Important information - the value of investments and the income from them can go down as well as up, so you may get back less than you invest.

Have you ever seen 80/20 or 60/40 funds and wondered what they mean?

These types of funds are popular because they make investing simpler. Instead of choosing and managing lots of different investments yourself, you invest in a single fund that already contains a mix of assets, such as shares, bonds and cash.

This type of investment is known as a multi asset fund. The mix of investments is managed for you, so you don't have to build and maintain a diversified portfolio yourself.

The main difference between one multi asset fund and another is how much is invested in shares compared with lower-risk assets such as bonds. Funds with more bonds are generally designed for investors who prefer a steadier investment journey. Funds with more shares are designed for investors who are comfortable taking more risk in return for greater long-term growth potential.

Fidelity offers a range of multi asset funds based on the same idea. Each fund contains a different mix of shares, bonds and other investments, giving you a choice of risk levels - from lower-risk portfolios with more bonds through to higher-risk portfolios with a greater focus on shares.

You can access these easily through our Navigator tool, which asks a few simple questions about your investment goals, time horizon and attitude to risk before showing you an investment solution to consider.
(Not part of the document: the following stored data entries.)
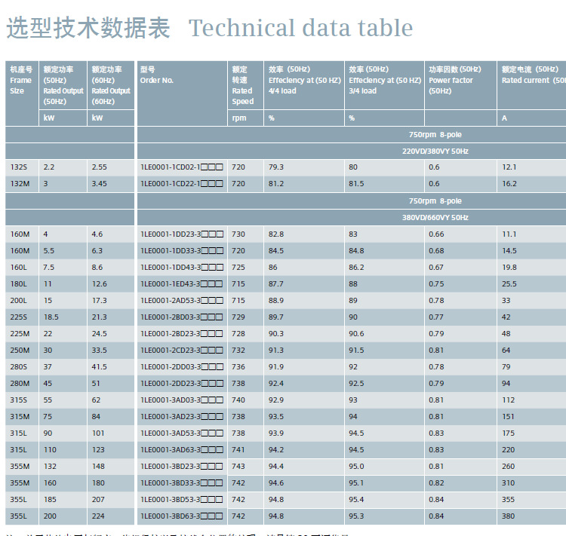Select order number 1LE0001-3BD63-3 cell
This screenshot has height=536, width=566.
coord(183,516)
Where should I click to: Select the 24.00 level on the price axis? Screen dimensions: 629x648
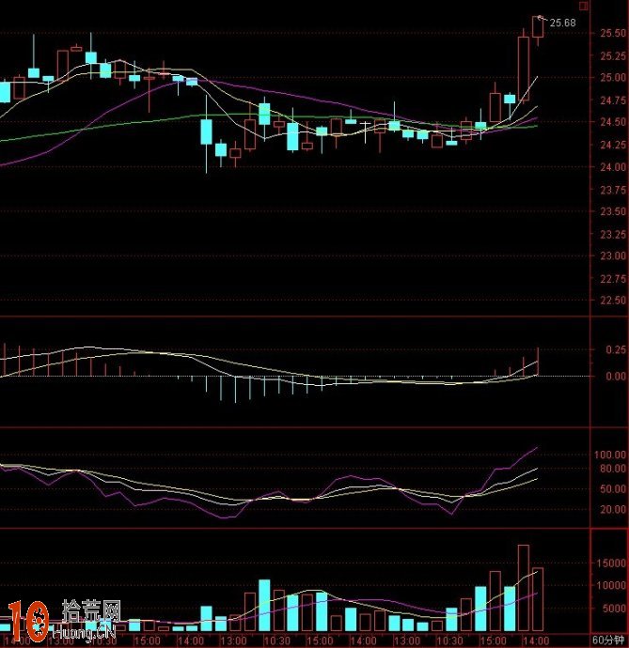point(612,167)
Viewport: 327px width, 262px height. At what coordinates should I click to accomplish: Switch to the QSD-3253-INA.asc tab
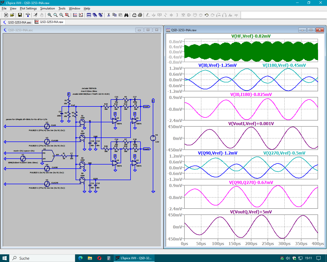coord(17,22)
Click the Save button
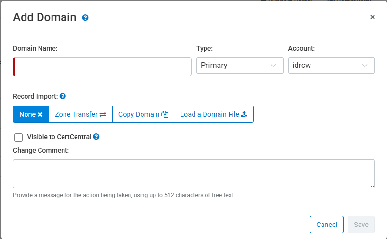 [x=361, y=225]
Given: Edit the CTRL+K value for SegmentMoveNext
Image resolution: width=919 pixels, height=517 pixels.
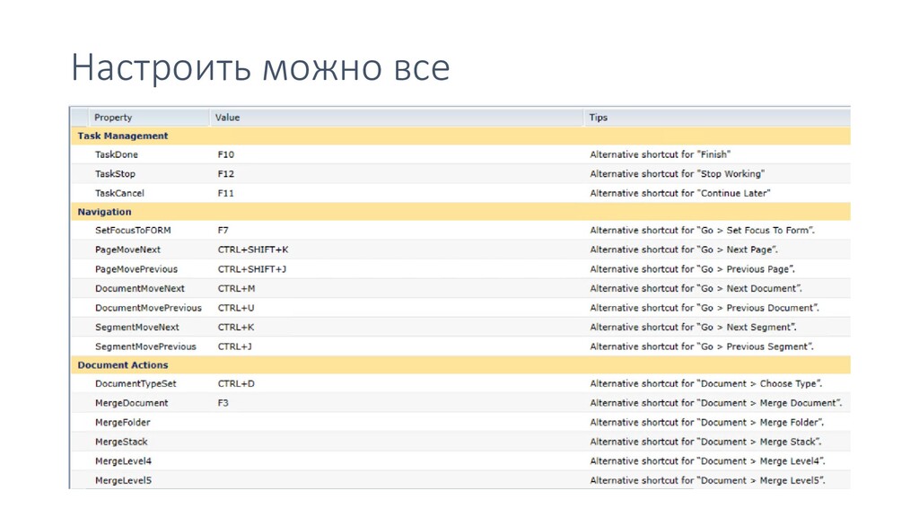Looking at the screenshot, I should click(x=236, y=327).
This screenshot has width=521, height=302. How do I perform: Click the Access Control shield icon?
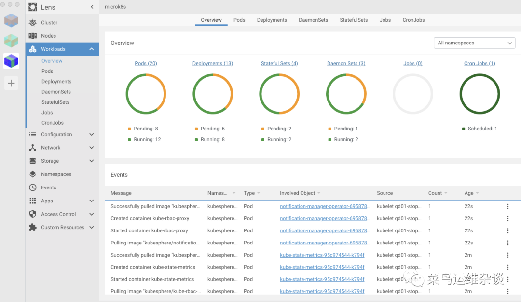(33, 214)
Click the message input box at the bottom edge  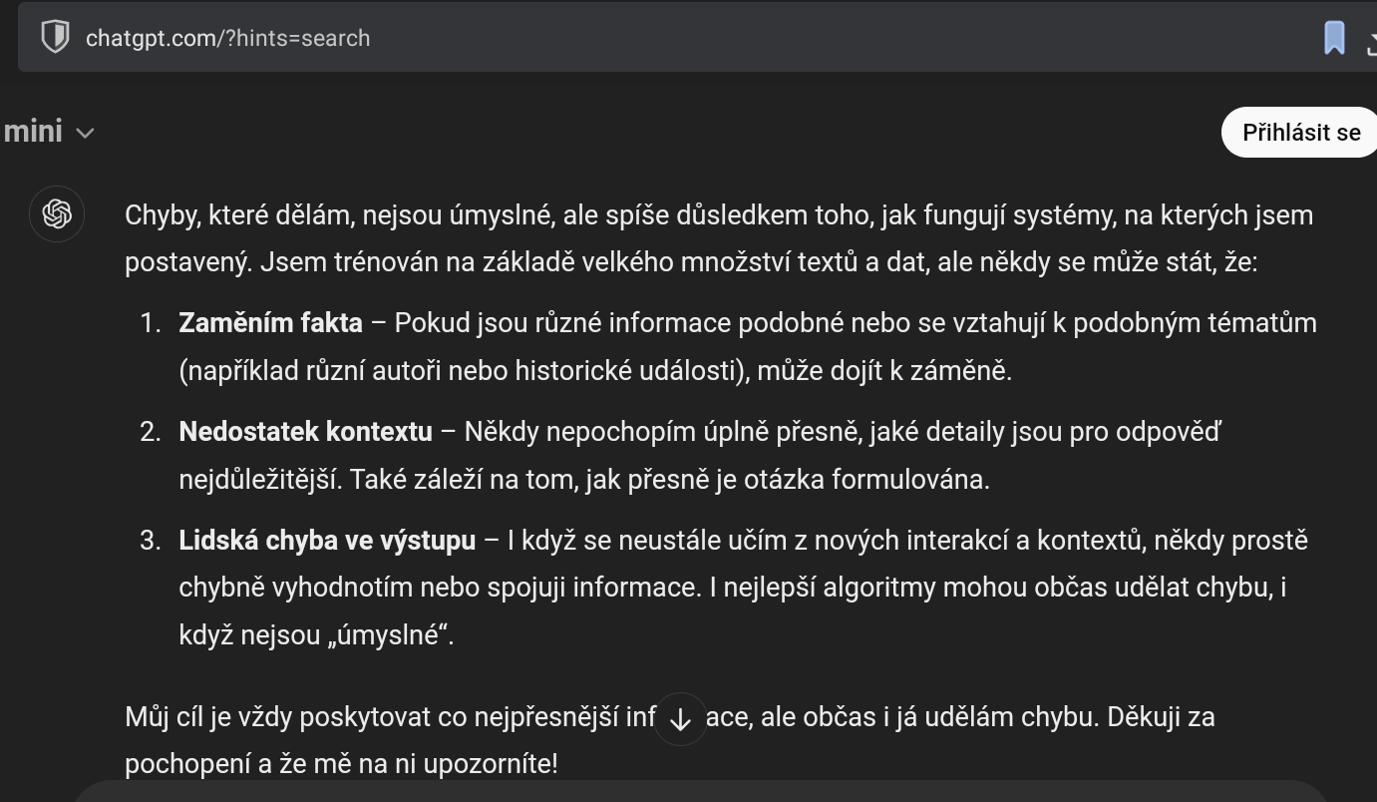(701, 792)
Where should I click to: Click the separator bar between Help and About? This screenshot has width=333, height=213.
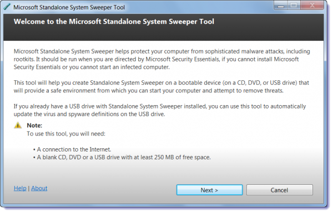point(29,188)
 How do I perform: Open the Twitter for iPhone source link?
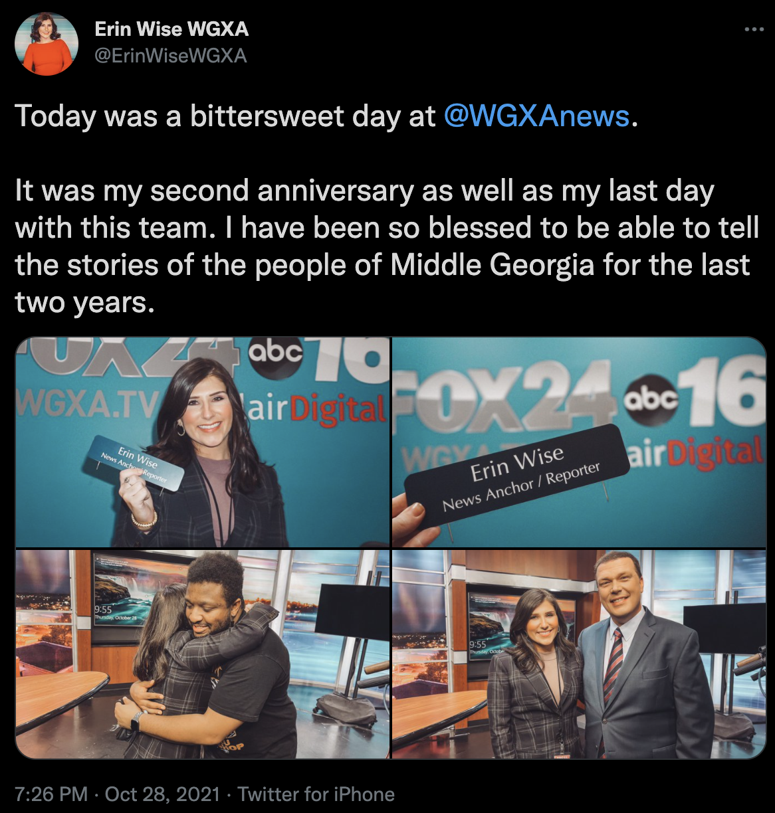316,794
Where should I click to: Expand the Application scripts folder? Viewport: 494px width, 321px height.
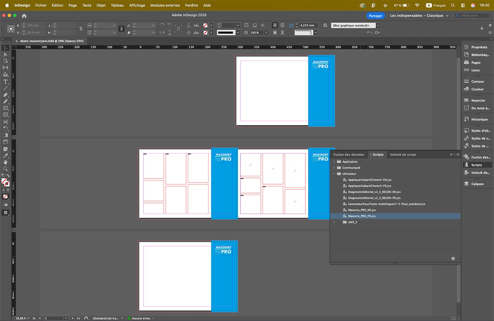click(334, 162)
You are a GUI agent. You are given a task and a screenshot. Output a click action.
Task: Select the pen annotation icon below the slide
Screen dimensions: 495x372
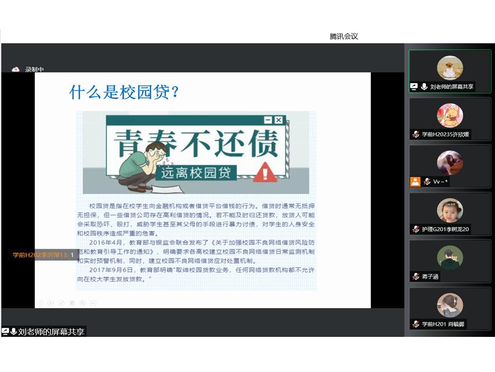click(61, 303)
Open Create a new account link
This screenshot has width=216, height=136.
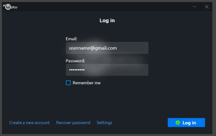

Whether you prefer an actively managed portfolio or an index tracker portfolio, Navigator can help you find an investment that matches your needs.

Navigator also includes an Income route for investors looking for regular payouts from their investment. This article focuses on the Growth route because that’s where investors can compare a wider range of multi asset funds across different risk levels.

Using Navigator to find a Growth fund for you

To start, you need to open our Navigator tool, and select ‘growth’ as your investment objective.

You’ll then have two routes to consider:

  • Actively managed funds (Navigator describes these as ‘expert-focused growth’)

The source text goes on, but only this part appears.